**Task item:** Search the records below for "screenshot"; copy each line that has it.

(Provided material)

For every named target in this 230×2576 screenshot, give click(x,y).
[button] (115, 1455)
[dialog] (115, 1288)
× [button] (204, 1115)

(End Provided material)
(Provided material)

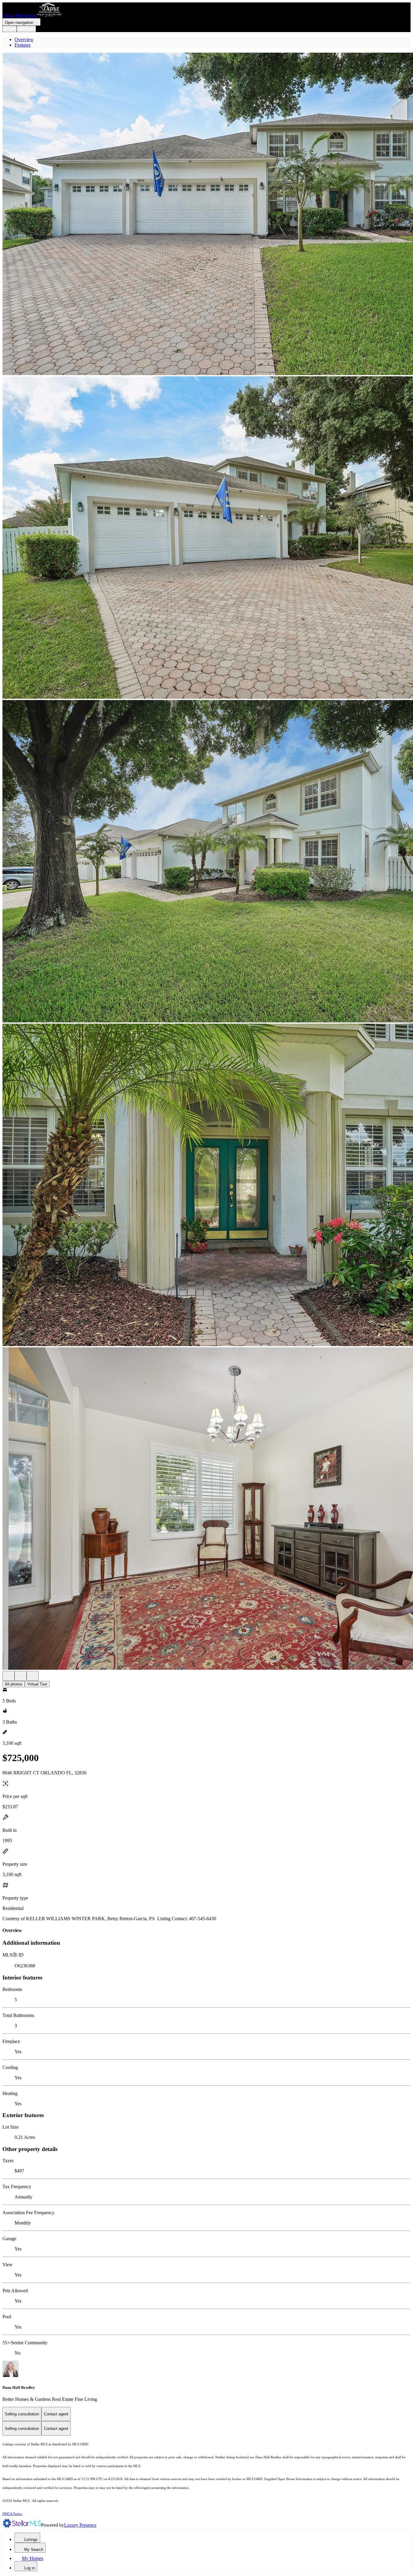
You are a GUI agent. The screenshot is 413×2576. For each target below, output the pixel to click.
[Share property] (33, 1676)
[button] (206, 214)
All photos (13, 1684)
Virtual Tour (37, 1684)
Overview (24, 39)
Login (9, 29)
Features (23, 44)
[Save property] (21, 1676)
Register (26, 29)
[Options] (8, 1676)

(End Provided material)

**Answer to the exercise:**
For every named target in this 230×2576 screenshot, give click(x,y).
You are a GUI agent. The screenshot is 413×2576. For each target below, output the pixel to click.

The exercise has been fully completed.